◆ **Assignment**: Below are records. Copy every line with "count" in it.

◆ **Input data**:

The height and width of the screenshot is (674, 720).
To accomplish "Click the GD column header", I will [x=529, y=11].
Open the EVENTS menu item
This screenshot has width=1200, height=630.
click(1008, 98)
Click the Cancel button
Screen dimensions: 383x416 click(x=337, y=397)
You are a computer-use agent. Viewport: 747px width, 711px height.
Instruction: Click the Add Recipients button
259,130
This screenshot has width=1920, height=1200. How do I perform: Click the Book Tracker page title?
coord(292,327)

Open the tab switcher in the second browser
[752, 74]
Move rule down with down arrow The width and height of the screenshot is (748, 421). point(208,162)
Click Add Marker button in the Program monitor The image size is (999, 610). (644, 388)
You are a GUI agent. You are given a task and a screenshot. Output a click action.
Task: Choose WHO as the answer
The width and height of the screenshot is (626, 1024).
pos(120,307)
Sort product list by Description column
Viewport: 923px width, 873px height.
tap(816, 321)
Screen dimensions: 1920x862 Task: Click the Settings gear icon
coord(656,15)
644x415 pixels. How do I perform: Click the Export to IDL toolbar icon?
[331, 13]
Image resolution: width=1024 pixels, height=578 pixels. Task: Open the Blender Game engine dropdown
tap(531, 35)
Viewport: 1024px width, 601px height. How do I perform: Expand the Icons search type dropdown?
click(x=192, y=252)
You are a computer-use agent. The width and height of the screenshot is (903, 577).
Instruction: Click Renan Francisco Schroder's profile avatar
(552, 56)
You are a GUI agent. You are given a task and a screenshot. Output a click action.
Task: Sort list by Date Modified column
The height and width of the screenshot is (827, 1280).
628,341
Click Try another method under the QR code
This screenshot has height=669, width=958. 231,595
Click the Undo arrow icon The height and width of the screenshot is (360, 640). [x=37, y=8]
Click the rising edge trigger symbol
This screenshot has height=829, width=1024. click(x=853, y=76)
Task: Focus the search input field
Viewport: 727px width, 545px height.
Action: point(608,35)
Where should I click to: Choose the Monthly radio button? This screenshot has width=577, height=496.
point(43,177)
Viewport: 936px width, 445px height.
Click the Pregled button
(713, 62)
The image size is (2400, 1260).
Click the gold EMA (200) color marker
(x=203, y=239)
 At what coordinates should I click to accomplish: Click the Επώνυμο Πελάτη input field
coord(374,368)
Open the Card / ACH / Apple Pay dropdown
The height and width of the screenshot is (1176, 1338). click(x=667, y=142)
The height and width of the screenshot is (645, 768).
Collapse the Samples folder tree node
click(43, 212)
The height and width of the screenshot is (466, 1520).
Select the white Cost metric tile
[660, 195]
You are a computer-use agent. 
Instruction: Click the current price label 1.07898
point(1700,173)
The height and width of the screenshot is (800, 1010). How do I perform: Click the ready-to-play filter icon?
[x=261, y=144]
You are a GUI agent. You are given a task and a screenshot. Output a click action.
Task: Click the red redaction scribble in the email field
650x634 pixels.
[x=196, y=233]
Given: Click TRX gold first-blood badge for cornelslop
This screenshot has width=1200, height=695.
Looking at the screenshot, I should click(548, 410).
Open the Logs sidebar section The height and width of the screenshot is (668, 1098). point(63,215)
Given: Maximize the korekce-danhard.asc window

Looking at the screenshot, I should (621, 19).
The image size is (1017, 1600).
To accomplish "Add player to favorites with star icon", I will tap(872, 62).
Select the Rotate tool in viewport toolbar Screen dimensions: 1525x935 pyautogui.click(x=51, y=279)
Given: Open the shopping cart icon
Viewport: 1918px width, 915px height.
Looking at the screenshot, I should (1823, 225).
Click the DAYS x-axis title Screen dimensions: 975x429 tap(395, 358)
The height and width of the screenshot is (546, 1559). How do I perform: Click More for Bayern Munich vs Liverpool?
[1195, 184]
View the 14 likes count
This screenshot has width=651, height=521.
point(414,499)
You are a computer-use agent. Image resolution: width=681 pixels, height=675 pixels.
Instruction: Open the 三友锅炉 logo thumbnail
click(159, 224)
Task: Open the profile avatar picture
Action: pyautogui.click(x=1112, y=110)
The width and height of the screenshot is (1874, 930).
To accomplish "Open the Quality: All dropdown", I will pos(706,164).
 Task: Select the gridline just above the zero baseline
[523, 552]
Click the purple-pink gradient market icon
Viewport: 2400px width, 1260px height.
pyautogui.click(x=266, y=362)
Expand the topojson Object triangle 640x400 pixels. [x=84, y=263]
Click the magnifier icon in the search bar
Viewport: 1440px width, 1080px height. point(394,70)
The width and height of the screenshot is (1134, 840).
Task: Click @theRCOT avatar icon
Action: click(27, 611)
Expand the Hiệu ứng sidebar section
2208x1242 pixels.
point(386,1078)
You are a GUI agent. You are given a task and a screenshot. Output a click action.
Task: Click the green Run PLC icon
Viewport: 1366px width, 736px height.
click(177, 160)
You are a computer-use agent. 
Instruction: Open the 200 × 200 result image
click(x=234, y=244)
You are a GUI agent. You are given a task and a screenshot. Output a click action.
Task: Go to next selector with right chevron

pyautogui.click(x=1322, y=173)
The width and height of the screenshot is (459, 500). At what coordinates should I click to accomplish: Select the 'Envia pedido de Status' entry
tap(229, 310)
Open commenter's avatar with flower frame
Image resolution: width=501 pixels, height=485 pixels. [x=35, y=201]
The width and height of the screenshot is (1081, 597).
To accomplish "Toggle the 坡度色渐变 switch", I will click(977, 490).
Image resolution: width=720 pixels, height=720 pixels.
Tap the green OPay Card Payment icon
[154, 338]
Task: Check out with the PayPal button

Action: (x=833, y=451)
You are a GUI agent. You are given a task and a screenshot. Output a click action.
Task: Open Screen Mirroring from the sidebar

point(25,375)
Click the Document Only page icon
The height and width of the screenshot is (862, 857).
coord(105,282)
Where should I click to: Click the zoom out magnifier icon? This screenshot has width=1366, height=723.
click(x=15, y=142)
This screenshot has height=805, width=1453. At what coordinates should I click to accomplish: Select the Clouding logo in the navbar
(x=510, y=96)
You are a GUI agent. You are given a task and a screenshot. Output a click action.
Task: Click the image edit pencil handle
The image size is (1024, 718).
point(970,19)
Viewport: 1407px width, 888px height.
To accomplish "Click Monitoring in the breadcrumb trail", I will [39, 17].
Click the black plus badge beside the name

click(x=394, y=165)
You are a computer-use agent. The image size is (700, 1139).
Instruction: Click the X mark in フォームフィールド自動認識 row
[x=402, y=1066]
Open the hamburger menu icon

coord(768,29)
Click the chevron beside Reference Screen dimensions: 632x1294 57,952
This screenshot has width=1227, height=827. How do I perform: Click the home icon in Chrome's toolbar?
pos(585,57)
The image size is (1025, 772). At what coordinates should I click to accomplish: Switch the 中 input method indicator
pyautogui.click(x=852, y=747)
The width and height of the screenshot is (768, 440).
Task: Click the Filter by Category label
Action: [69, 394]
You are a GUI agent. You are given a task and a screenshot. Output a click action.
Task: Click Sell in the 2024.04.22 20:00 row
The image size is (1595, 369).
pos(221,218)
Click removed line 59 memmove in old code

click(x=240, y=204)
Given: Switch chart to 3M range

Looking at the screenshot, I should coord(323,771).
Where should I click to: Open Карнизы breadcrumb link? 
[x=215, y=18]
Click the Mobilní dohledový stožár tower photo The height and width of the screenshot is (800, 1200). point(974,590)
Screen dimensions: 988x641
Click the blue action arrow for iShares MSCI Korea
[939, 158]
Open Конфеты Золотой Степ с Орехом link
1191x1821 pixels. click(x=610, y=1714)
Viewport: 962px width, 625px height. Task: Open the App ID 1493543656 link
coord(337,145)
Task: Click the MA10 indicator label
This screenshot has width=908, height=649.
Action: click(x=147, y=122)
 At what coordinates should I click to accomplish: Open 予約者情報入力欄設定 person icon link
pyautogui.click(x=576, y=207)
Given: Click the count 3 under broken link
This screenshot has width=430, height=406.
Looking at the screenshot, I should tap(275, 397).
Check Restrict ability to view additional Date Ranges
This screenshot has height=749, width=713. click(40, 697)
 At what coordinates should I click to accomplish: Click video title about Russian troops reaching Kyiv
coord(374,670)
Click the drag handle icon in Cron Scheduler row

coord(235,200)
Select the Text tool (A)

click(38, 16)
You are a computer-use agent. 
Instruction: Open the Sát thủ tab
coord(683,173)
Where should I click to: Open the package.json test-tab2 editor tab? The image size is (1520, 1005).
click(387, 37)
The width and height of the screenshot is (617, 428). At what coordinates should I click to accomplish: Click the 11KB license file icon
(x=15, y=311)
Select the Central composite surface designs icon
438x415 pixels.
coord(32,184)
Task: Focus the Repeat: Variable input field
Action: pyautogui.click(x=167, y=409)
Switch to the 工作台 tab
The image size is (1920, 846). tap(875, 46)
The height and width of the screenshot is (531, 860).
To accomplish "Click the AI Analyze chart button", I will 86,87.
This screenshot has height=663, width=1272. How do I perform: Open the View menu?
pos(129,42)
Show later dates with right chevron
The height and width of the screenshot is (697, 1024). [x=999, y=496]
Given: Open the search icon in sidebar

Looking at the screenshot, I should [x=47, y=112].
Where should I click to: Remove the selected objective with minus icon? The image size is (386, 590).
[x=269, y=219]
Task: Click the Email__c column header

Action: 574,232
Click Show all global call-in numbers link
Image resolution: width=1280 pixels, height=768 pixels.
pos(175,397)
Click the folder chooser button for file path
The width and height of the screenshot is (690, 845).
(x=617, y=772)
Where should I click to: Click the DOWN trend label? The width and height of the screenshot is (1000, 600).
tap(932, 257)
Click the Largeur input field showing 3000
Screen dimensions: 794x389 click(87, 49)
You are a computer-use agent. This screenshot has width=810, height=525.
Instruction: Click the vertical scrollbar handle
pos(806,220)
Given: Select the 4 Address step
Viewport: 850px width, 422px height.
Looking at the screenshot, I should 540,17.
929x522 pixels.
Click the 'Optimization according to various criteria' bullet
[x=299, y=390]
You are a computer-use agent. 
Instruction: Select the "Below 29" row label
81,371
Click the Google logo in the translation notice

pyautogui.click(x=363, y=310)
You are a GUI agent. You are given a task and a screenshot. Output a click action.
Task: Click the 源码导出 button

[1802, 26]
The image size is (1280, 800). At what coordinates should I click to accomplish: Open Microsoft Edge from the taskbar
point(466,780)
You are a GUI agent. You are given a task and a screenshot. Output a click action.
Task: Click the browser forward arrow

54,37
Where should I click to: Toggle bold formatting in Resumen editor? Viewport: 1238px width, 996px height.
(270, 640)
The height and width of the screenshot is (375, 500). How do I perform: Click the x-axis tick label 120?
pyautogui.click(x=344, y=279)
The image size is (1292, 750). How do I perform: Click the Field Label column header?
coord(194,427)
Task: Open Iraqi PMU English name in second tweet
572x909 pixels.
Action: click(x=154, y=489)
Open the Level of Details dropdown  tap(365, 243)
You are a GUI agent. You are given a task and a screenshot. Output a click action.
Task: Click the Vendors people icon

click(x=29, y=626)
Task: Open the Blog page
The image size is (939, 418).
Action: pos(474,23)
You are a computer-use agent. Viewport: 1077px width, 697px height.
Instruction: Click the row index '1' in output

◆ **Expected answer**:
View the 14 likes count
Given: Click the count 3 under broken link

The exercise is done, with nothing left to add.